哈希字典?

为了缓存目的，我需要从字典中存在的GET参数生成一个缓存键。

目前，我正在使用sha1(repr(sorted(my_dict.items()))) (sha1()是一个内部使用hashlib的方便方法)，但我很好奇是否有更好的方法。

当前回答

使用sorted(d.s items())并不足以获得稳定的repr。d中的一些值也可以是字典，它们的键仍然会以任意顺序出现。只要所有的键都是字符串，我更喜欢使用:

json.dumps(d, sort_keys=True)

也就是说，如果散列需要在不同的机器或Python版本之间保持稳定，我不确定这是万无一失的。您可能希望添加分隔符和ensure_ascii参数，以保护自己不受对默认值的任何更改的影响。我很感激你的评论。

2014-02-25 02:29:57

其他回答

如果你的字典不是嵌套的，你可以用字典的项创建一个frozenset，并使用hash():

hash(frozenset(my_dict.items()))

与生成JSON字符串或字典表示相比，这需要的计算量要小得多。

更新:请参阅下面的评论，为什么这种方法可能不会产生稳定的结果。

2011-05-04 13:24:33

编辑:如果你所有的键都是字符串，那么在继续阅读这个答案之前，请参阅Jack O'Connor的更简单(更快)的解决方案(它也适用于嵌套字典)。

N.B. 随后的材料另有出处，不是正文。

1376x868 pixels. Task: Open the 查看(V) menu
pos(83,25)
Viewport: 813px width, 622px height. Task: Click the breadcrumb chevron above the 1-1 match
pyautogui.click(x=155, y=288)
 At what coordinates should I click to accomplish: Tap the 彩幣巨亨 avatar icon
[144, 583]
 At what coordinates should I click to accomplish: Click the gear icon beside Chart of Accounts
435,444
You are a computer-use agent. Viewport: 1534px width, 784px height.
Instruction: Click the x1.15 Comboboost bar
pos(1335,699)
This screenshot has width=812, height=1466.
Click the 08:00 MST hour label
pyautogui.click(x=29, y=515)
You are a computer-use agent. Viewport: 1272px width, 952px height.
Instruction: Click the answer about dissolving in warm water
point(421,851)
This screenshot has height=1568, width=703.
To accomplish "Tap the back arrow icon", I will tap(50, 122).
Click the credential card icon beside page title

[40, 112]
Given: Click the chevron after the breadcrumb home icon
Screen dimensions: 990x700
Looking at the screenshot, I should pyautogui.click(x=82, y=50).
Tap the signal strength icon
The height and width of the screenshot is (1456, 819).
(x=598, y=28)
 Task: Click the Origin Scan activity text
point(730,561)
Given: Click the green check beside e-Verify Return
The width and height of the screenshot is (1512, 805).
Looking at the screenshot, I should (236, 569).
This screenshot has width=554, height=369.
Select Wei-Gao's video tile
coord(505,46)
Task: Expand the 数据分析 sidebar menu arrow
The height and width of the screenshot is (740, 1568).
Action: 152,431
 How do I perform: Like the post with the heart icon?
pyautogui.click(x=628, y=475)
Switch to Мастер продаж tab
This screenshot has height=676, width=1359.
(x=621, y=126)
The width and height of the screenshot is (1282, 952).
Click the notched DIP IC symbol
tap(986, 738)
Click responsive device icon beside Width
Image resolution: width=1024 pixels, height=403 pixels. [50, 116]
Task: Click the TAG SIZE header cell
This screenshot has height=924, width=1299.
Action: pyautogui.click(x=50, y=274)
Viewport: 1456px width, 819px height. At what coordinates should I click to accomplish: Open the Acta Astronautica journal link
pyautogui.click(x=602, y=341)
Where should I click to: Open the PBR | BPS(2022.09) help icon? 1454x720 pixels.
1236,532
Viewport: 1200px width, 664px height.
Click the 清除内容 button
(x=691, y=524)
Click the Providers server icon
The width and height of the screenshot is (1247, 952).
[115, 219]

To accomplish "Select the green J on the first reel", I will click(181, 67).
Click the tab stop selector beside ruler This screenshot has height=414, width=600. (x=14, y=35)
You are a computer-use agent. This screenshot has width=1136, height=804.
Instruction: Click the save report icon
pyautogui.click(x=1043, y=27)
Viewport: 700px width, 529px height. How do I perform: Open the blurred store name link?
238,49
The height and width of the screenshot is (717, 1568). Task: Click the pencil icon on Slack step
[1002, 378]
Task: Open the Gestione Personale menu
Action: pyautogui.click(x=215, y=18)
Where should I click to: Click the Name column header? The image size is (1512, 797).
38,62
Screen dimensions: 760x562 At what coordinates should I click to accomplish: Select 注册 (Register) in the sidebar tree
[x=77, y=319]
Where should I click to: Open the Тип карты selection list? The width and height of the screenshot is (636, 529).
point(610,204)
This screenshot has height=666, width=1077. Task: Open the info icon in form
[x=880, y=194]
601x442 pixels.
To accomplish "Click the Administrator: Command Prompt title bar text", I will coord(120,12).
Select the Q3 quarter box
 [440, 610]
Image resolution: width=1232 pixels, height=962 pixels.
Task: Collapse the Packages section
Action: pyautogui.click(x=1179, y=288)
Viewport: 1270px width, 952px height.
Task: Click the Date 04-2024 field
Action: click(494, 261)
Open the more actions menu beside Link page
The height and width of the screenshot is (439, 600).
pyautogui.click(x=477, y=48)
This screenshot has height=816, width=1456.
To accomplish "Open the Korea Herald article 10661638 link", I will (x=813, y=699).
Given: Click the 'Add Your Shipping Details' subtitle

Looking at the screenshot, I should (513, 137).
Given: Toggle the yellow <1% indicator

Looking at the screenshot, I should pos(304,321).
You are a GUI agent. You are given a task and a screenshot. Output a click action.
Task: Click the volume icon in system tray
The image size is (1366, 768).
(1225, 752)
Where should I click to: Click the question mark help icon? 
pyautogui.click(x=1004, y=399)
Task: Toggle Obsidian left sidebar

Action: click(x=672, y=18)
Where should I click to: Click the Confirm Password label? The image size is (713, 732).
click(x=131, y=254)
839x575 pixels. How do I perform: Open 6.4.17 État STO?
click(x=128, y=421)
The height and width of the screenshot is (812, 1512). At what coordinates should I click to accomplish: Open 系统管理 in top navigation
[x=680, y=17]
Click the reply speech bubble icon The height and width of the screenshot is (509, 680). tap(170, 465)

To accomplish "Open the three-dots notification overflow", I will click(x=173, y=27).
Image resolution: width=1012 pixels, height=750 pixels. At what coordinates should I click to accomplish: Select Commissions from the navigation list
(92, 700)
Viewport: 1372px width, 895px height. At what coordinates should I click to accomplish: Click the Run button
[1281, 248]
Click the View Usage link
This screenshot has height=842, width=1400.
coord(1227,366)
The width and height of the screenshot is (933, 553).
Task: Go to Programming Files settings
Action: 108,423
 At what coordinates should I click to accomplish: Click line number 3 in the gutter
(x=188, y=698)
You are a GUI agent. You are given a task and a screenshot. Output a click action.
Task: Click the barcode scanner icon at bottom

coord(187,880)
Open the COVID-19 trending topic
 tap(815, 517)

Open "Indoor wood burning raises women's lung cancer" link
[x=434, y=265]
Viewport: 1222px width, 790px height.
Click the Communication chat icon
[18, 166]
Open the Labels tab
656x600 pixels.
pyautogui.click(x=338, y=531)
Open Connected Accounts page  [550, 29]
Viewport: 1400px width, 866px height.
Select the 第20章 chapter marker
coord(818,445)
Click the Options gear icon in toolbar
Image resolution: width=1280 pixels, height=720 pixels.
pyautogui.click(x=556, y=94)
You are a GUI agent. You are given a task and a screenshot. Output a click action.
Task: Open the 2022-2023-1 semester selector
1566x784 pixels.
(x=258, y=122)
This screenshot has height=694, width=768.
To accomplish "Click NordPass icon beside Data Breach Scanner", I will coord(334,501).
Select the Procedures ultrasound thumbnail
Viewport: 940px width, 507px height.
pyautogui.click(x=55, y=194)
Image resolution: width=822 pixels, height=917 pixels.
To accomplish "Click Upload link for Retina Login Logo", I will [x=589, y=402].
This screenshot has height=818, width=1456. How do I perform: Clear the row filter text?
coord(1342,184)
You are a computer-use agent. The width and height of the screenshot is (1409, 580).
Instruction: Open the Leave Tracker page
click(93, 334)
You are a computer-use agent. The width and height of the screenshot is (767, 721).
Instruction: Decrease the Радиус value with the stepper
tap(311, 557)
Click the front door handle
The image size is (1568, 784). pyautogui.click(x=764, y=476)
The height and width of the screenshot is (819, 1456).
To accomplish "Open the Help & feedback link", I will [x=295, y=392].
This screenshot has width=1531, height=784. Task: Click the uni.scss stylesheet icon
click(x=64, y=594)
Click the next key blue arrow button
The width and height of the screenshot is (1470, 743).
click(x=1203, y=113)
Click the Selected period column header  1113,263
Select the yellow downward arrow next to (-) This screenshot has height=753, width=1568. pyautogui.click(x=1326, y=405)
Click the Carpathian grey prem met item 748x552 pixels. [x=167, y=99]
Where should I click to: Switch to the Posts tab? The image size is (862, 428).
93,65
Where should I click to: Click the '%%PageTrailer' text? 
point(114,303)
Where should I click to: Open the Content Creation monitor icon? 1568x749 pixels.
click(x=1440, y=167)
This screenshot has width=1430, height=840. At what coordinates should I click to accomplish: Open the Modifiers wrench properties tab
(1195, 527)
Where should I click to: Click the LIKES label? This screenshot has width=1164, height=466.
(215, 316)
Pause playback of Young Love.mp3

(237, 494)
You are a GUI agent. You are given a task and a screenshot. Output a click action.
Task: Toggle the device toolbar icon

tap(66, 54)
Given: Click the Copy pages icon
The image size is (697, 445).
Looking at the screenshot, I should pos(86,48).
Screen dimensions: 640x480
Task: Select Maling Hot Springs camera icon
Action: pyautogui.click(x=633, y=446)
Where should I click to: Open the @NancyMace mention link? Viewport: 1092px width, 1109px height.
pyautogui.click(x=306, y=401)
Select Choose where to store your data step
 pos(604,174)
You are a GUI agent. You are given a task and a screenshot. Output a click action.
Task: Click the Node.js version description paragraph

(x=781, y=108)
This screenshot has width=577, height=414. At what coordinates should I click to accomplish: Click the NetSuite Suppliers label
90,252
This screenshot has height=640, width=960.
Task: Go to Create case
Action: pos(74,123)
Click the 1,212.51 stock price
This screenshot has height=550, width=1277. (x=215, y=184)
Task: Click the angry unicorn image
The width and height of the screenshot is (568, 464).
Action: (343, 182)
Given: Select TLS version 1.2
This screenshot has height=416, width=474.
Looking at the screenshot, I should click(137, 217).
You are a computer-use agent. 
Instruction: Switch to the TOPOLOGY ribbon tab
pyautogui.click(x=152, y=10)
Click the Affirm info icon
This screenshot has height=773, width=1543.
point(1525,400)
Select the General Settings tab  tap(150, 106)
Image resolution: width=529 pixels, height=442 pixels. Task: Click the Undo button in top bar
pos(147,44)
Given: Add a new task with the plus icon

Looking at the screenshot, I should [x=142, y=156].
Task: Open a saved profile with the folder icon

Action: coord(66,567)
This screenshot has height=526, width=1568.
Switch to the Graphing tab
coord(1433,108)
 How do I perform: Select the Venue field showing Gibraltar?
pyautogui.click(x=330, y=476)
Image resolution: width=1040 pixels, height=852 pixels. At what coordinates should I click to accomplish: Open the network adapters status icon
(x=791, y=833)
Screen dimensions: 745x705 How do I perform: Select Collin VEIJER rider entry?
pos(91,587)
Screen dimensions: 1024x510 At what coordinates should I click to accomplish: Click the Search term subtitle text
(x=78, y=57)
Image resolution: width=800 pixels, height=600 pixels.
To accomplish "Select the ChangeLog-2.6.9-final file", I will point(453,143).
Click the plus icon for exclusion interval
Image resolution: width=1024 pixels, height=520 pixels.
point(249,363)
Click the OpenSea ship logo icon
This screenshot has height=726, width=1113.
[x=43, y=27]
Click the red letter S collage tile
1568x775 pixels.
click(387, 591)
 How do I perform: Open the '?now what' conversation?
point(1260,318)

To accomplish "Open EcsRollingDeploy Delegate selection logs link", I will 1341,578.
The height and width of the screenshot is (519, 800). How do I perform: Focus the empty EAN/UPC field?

虽然答案已经被接受，但问题的标题是“哈希一个python字典”，关于这个标题的答案是不完整的。(关于问题的主体，答案是完整的。)

嵌套的字典

如果一个人在Stack Overflow上搜索如何散列字典，他可能会遇到这个恰当的标题问题，如果他试图散列多重嵌套字典，他可能会感到不满意。上面的答案在这种情况下不起作用，您必须实现某种递归机制来检索散列。

下面是一个这样的机制:

import copy

def make_hash(o):

  """
  Makes a hash from a dictionary, list, tuple or set to any level, that contains
  only other hashable types (including any lists, tuples, sets, and
  dictionaries).
  """

  if isinstance(o, (set, tuple, list)):

    return tuple([make_hash(e) for e in o])    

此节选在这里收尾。